(Supplied data begins)

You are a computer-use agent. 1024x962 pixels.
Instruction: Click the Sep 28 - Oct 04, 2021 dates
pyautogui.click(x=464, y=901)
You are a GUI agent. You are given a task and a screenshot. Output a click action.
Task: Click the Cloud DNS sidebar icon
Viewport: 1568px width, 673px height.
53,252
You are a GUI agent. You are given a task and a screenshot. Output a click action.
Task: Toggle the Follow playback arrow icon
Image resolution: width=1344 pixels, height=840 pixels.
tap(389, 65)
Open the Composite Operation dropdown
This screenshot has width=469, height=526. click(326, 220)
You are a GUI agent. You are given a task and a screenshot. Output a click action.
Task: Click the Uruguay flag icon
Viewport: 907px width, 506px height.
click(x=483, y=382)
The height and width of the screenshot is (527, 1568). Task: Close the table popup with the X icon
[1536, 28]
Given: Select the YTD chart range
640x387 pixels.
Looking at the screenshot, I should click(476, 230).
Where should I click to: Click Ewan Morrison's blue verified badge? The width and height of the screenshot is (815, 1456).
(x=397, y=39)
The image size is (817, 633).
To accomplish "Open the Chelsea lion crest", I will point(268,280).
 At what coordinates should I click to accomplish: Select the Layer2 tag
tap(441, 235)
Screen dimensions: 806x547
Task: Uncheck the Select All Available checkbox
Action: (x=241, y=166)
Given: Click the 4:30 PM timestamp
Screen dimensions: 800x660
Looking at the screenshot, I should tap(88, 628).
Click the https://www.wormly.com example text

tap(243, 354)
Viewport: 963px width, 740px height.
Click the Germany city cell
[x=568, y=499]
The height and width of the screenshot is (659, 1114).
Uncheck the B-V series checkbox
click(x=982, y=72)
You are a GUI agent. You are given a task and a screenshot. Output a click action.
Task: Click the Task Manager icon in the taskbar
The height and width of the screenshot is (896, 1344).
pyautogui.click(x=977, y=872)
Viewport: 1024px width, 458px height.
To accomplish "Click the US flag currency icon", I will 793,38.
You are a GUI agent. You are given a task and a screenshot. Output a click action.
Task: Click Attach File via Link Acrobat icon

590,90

(Supplied data ends)

Using the data above, return each line that includes the word "will".

**Solution below**:
To accomplish "Open the Chelsea lion crest", I will point(268,280).
To accomplish "Click the US flag currency icon", I will 793,38.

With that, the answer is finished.